**STATED PROBLEM:**
Could you rewrite the records below, changing every "GUI agent" to "screen assistant" and leaving everything else untouched?

**EXTRACTED ENTRIES:**
-- start --

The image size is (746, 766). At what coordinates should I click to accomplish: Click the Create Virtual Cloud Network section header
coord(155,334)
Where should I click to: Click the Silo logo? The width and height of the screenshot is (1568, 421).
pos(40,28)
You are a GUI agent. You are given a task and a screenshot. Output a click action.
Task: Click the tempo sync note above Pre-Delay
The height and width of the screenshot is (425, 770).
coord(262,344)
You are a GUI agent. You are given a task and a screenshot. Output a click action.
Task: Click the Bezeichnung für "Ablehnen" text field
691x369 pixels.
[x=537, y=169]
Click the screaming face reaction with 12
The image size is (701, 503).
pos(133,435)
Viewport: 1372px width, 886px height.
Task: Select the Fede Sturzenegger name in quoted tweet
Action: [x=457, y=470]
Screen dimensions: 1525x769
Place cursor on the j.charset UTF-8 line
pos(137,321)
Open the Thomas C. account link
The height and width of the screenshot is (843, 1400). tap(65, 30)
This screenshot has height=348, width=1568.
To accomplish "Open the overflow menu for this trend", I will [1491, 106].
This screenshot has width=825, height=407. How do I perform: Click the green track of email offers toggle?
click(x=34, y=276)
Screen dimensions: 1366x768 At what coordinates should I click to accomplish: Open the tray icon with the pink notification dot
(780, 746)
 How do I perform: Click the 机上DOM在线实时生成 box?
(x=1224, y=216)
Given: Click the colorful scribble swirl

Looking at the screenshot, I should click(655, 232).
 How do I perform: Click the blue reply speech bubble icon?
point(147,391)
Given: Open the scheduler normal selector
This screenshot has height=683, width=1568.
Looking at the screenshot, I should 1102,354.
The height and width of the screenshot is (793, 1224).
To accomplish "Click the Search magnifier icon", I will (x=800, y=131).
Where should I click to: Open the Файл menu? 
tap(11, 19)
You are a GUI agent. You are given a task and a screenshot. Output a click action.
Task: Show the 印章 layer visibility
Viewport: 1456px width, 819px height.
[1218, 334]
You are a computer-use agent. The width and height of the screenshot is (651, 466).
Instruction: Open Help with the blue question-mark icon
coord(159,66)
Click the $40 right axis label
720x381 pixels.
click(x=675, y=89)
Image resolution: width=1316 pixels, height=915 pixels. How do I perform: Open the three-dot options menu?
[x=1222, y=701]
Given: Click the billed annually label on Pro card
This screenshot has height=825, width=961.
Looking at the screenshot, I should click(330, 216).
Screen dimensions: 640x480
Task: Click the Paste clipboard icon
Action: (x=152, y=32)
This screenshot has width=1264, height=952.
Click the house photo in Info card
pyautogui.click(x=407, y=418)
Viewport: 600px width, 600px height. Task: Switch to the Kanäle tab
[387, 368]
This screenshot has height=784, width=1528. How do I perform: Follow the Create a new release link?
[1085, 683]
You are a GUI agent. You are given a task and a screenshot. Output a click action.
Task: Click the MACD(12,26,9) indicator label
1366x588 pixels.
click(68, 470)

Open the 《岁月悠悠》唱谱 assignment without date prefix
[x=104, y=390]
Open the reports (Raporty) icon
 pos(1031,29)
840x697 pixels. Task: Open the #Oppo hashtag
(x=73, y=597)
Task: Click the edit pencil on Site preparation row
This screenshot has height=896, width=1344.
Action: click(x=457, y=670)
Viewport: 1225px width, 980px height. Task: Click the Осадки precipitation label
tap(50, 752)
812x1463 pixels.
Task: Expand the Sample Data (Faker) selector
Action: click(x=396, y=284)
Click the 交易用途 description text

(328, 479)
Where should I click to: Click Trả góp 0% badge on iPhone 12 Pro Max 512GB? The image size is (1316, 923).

-- end --

**ANSWER IN FULL:**
The image size is (746, 766). At what coordinates should I click to accomplish: Click the Create Virtual Cloud Network section header
coord(155,334)
Where should I click to: Click the Silo logo? The width and height of the screenshot is (1568, 421).
pos(40,28)
You are a screen assistant. You are given a task and a screenshot. Output a click action.
Task: Click the tempo sync note above Pre-Delay
The height and width of the screenshot is (425, 770).
coord(262,344)
You are a screen assistant. You are given a task and a screenshot. Output a click action.
Task: Click the Bezeichnung für "Ablehnen" text field
691x369 pixels.
[x=537, y=169]
Click the screaming face reaction with 12
The image size is (701, 503).
pos(133,435)
Viewport: 1372px width, 886px height.
Task: Select the Fede Sturzenegger name in quoted tweet
Action: [x=457, y=470]
Screen dimensions: 1525x769
Place cursor on the j.charset UTF-8 line
pos(137,321)
Open the Thomas C. account link
The height and width of the screenshot is (843, 1400). tap(65, 30)
This screenshot has height=348, width=1568.
To accomplish "Open the overflow menu for this trend", I will [1491, 106].
This screenshot has width=825, height=407. How do I perform: Click the green track of email offers toggle?
click(x=34, y=276)
Screen dimensions: 1366x768 At what coordinates should I click to accomplish: Open the tray icon with the pink notification dot
(780, 746)
 How do I perform: Click the 机上DOM在线实时生成 box?
(x=1224, y=216)
Given: Click the colorful scribble swirl

Looking at the screenshot, I should click(655, 232).
 How do I perform: Click the blue reply speech bubble icon?
point(147,391)
Given: Open the scheduler normal selector
This screenshot has height=683, width=1568.
Looking at the screenshot, I should 1102,354.
The height and width of the screenshot is (793, 1224).
To accomplish "Click the Search magnifier icon", I will (x=800, y=131).
Where should I click to: Open the Файл menu? 
tap(11, 19)
You are a screen assistant. You are given a task and a screenshot. Output a click action.
Task: Show the 印章 layer visibility
Viewport: 1456px width, 819px height.
[1218, 334]
You are a computer-use agent. The width and height of the screenshot is (651, 466).
Instruction: Open Help with the blue question-mark icon
coord(159,66)
Click the $40 right axis label
720x381 pixels.
click(x=675, y=89)
Image resolution: width=1316 pixels, height=915 pixels. How do I perform: Open the three-dot options menu?
[x=1222, y=701]
Given: Click the billed annually label on Pro card
This screenshot has height=825, width=961.
Looking at the screenshot, I should click(330, 216).
Screen dimensions: 640x480
Task: Click the Paste clipboard icon
Action: (x=152, y=32)
This screenshot has width=1264, height=952.
Click the house photo in Info card
pyautogui.click(x=407, y=418)
Viewport: 600px width, 600px height. Task: Switch to the Kanäle tab
[387, 368]
This screenshot has height=784, width=1528. How do I perform: Follow the Create a new release link?
[1085, 683]
You are a screen assistant. You are given a task and a screenshot. Output a click action.
Task: Click the MACD(12,26,9) indicator label
1366x588 pixels.
click(68, 470)

Open the 《岁月悠悠》唱谱 assignment without date prefix
[x=104, y=390]
Open the reports (Raporty) icon
 pos(1031,29)
840x697 pixels. Task: Open the #Oppo hashtag
(x=73, y=597)
Task: Click the edit pencil on Site preparation row
This screenshot has height=896, width=1344.
Action: click(x=457, y=670)
Viewport: 1225px width, 980px height. Task: Click the Осадки precipitation label
tap(50, 752)
812x1463 pixels.
Task: Expand the Sample Data (Faker) selector
Action: click(x=396, y=284)
Click the 交易用途 description text

(328, 479)
Where should I click to: Click Trả góp 0% badge on iPhone 12 Pro Max 512GB? The image size is (1316, 923).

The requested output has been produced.